I'm concerned that we're not making any progress here. Is there a way I could show you the issue that you would believe? Perhaps with a sample Rails application? Do you have a template or any guidance here?

[zzooeeyy]

session= isn't the parameter the ShopifyApp gem uses to authenticate the user.

The JWT id token that the Gem uses is either in:

• The URL param (provided by Shopify when your embedded app is loaded in the admin page) as id_token=SHOPIFY_ID_TOKEN OR
• The Request header as `"Authorization": Bearer <SHOPIFY_ID_TOKEN>" when you make an authenticated fetch call with Shopify App Bridge

Here are some references for authentication

• Authentication & authorization tutorial

---

[hirowatari]

Sorry for the confusion about where the token is stored. The authorization header is there as well (see attached)

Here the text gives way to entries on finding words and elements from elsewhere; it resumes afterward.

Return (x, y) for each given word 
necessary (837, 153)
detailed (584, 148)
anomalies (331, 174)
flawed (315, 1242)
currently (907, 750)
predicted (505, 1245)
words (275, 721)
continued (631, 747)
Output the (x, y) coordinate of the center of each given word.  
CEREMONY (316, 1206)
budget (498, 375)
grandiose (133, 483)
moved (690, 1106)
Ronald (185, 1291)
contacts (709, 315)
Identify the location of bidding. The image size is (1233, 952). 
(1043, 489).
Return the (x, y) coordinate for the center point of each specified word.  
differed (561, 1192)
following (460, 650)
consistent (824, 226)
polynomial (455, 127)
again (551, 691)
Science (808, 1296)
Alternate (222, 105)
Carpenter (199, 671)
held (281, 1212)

It does not change between the first request that redirects to patch_shopify_id_token and the request that eventually works but shows the file instead of downloading it.

I'm concerned that we're not making any progress here. Is there a way I could show you the issue that you would believe? Perhaps with a sample Rails application? Do you have a template or any guidance here?

[zzooeeyy]

Hmm yea that is quite strange.. If you could provide a sample Rails application that'd be really helpful. Thanks

[hirowatari]

Hopefully, this repo will show the issue: https://github.com/hirowatari/bug-report-shopify-send-file

[zzooeeyy]

Thank you @hirowatari, I can see the issue, I'll bring this to the team and see what's the best solution.

[hirowatari]

Thanks @zzooeeyy. Was there are progress on this? Or any advice on how to workaround the issue?